Brief: Where does the word "computer" occur in the entries below? Copy every line that has it.

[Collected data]
******************************

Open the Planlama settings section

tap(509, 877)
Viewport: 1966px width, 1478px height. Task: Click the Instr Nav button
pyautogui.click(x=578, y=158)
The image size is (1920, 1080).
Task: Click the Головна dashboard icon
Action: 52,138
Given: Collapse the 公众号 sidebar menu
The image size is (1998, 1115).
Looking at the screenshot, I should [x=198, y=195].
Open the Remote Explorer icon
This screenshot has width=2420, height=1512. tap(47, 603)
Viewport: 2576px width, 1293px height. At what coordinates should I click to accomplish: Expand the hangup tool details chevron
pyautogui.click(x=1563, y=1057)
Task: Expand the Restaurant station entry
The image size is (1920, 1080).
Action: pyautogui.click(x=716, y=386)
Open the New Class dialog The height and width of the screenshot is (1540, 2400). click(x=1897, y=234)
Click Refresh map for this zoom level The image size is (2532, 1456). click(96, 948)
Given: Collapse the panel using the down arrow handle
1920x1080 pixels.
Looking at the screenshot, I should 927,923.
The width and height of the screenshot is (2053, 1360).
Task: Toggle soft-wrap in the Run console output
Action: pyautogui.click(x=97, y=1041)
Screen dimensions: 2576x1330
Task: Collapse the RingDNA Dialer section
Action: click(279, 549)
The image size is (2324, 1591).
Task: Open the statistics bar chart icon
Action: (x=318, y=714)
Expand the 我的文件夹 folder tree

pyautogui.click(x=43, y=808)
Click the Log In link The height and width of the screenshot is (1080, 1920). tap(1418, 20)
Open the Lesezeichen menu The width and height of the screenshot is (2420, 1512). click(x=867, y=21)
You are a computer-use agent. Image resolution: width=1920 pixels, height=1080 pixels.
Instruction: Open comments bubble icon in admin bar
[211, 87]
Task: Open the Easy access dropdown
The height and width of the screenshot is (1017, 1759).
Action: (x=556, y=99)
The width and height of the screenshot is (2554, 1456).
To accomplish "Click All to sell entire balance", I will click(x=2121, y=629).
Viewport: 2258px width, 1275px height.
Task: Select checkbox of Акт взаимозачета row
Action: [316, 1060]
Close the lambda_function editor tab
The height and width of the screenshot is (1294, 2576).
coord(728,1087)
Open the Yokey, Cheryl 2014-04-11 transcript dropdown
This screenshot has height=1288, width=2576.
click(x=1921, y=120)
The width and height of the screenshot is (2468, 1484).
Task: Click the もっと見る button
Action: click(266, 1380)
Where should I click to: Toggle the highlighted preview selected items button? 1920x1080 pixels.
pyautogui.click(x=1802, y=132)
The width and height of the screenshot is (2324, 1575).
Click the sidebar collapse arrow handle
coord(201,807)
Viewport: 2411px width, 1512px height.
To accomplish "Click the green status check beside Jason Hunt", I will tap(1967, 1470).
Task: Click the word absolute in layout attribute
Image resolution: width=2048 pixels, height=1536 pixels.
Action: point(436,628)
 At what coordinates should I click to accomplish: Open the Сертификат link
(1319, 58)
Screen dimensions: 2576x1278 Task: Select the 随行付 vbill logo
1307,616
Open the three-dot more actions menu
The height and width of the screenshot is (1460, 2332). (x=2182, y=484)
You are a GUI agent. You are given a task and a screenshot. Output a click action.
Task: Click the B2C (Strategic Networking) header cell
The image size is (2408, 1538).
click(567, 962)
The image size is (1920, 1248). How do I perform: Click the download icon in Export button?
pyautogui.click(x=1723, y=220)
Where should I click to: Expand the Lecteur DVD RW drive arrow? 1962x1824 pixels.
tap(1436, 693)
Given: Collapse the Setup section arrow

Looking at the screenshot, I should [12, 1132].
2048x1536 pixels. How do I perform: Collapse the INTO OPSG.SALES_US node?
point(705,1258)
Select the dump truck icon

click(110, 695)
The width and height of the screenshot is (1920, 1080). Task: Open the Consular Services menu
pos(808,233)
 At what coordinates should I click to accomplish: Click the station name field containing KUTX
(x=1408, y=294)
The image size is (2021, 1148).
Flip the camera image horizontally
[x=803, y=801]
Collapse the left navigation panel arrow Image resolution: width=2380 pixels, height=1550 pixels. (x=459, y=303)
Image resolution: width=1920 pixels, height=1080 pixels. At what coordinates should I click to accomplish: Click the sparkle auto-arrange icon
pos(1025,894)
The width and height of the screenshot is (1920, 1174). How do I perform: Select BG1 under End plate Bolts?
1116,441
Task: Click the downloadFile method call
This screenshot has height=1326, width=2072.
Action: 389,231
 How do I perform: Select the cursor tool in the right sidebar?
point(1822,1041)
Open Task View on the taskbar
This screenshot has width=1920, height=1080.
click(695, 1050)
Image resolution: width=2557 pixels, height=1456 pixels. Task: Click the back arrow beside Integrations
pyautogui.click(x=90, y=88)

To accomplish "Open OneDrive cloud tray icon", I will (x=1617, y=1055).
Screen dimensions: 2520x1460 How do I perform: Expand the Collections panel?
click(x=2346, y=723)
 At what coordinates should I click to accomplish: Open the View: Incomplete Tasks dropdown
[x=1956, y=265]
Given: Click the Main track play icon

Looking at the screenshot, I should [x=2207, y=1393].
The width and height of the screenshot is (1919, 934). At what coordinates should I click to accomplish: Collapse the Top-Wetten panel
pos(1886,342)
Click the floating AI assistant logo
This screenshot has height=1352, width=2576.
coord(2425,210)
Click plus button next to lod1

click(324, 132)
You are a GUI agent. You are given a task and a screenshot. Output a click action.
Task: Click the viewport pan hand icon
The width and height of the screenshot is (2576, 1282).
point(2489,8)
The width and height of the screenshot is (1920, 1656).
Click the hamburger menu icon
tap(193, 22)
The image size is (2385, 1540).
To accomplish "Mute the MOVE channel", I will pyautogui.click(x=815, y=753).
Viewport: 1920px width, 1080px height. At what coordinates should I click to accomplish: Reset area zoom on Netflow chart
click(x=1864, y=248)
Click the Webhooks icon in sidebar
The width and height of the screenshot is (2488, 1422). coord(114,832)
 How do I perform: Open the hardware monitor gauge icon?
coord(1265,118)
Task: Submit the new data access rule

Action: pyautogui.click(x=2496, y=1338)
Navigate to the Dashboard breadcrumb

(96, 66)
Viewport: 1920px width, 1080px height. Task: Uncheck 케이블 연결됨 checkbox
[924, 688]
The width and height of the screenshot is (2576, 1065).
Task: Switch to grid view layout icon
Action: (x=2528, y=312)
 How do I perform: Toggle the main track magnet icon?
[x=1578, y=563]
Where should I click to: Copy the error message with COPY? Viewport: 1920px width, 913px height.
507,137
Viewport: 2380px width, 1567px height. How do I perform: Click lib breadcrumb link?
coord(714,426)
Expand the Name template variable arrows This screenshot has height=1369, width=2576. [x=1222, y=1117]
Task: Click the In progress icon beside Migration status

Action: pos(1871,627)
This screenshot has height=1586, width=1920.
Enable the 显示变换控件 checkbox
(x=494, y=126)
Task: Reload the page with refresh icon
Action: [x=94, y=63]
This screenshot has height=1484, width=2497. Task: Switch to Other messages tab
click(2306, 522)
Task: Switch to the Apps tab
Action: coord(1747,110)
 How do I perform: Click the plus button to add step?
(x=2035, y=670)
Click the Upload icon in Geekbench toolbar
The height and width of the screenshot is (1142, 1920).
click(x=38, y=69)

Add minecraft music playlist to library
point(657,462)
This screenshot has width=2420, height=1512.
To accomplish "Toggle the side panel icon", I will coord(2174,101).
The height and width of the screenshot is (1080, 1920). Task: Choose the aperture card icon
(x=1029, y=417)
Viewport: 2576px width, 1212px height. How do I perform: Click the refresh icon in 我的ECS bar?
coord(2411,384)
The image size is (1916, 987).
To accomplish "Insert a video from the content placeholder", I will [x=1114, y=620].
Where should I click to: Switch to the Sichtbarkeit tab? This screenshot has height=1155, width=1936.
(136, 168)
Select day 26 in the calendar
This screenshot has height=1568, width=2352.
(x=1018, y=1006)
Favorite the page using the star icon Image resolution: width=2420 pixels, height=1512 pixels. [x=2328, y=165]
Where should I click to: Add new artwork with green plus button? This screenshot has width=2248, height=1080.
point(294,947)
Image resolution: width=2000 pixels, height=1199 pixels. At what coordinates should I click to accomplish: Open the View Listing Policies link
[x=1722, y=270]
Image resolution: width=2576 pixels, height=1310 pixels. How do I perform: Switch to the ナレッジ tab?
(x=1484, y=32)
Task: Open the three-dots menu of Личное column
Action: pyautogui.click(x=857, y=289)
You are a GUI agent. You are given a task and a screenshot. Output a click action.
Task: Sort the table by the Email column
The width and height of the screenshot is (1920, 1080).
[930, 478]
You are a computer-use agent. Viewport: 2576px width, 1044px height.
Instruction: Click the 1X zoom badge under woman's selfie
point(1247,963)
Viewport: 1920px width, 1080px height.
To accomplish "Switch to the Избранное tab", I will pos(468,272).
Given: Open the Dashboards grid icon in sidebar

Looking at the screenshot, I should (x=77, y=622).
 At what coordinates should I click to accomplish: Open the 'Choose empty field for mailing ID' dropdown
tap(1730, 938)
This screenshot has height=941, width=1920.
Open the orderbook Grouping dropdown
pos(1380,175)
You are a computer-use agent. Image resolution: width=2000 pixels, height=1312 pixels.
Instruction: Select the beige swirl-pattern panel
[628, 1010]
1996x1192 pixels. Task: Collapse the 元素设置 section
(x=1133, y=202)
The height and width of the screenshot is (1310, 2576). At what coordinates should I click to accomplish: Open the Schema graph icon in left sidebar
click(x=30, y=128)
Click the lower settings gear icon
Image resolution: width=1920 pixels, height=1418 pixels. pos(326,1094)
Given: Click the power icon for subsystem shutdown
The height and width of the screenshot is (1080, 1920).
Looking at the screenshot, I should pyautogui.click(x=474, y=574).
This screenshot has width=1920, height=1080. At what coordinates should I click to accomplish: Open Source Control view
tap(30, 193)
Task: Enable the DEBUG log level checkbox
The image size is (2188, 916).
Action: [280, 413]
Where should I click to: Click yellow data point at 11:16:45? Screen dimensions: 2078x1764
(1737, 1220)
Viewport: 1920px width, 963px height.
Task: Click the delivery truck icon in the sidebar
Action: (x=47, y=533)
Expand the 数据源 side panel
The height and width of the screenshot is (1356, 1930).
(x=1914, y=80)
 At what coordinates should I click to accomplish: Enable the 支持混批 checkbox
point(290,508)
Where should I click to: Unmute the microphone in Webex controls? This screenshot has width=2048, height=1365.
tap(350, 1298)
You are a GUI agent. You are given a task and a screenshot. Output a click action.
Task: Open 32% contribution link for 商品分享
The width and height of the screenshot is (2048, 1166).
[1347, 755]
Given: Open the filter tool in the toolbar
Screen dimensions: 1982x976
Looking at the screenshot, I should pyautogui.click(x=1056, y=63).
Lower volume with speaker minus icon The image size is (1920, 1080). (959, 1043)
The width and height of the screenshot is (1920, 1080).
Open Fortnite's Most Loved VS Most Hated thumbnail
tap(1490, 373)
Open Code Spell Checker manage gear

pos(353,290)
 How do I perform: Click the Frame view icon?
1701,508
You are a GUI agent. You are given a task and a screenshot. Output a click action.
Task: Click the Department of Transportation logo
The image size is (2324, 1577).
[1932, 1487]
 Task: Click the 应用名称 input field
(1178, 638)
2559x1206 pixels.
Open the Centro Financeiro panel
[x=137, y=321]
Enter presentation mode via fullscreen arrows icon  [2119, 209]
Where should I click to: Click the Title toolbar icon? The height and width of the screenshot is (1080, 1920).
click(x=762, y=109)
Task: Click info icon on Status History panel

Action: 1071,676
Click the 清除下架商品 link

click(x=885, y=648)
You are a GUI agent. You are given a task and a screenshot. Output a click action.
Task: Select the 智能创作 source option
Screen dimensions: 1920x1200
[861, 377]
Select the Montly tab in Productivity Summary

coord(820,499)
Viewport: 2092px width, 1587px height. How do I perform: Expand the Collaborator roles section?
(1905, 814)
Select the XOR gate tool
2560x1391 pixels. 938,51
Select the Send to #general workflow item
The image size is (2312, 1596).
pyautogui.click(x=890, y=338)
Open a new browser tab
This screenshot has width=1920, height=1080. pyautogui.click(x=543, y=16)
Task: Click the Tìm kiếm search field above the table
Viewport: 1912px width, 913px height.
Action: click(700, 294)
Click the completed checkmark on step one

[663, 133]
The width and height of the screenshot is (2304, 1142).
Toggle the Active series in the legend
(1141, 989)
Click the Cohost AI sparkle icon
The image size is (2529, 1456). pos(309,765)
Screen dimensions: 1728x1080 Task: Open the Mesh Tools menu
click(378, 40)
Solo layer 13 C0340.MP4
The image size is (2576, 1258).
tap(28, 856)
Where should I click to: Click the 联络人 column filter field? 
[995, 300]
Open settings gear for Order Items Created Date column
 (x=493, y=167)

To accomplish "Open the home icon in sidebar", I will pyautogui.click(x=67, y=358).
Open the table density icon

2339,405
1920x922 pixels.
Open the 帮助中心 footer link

******************************

Expected output:
You are a computer-use agent. Image resolution: width=1920 pixels, height=1080 pixels.
You are a computer-use agent. Viewport: 2576px width, 1044px height.
You are a computer-use agent. Image resolution: width=2000 pixels, height=1312 pixels.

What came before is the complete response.